Work instructions. How many lines in these records hold the string "This"? State only that number.

Extracted material.
....
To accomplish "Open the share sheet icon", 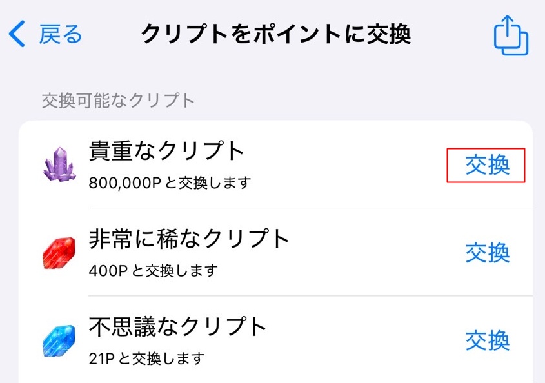I will point(511,35).
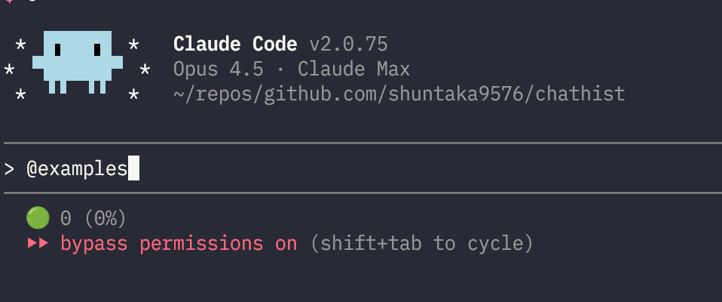Click the "(shift+tab to cycle)" hint

[x=422, y=244]
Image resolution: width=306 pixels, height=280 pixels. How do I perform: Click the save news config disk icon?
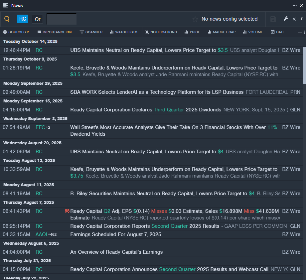point(273,19)
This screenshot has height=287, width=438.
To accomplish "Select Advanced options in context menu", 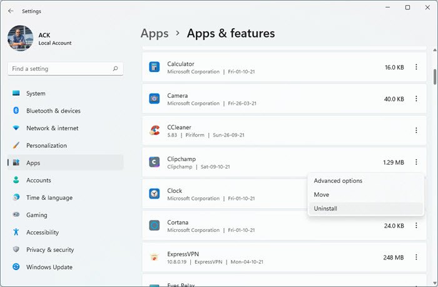I will pyautogui.click(x=338, y=181).
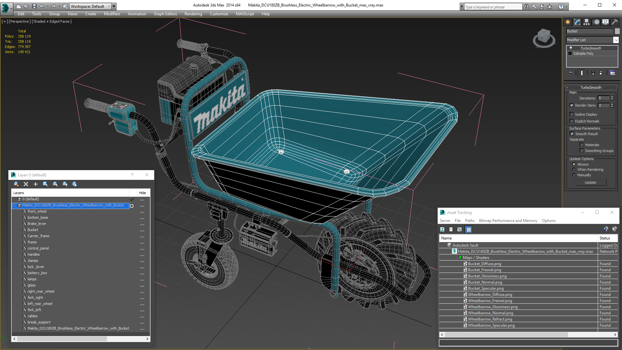Select Always update radio button
The width and height of the screenshot is (622, 350).
[574, 164]
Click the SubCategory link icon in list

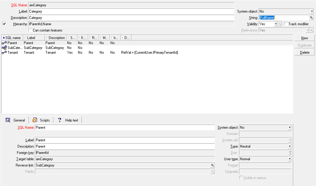[4, 48]
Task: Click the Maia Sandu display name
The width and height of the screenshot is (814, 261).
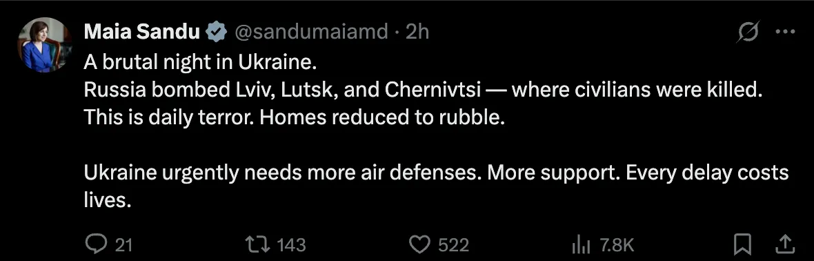Action: (141, 32)
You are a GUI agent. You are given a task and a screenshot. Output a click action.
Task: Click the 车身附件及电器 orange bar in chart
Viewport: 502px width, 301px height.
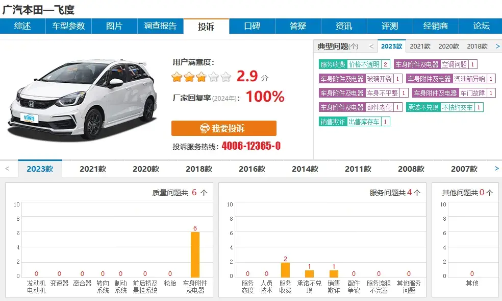tap(195, 254)
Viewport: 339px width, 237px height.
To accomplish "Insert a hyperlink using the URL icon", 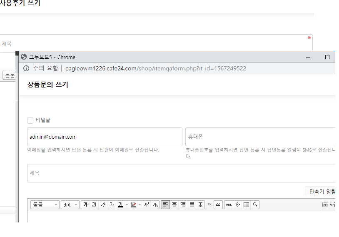I will click(229, 205).
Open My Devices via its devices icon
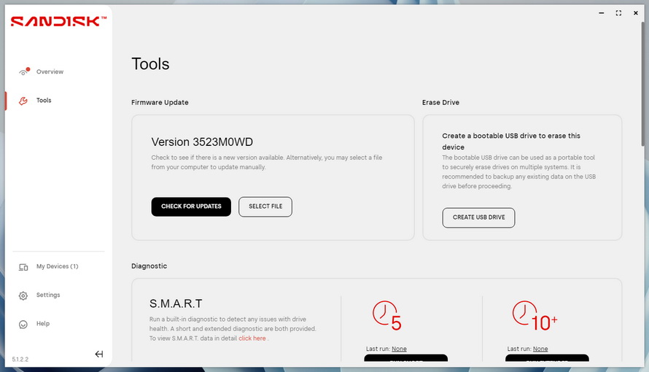 click(23, 267)
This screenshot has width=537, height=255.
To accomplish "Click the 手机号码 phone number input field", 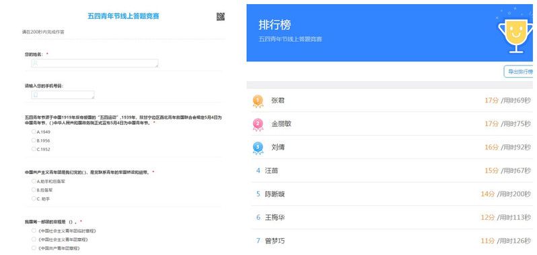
....
Response area. 2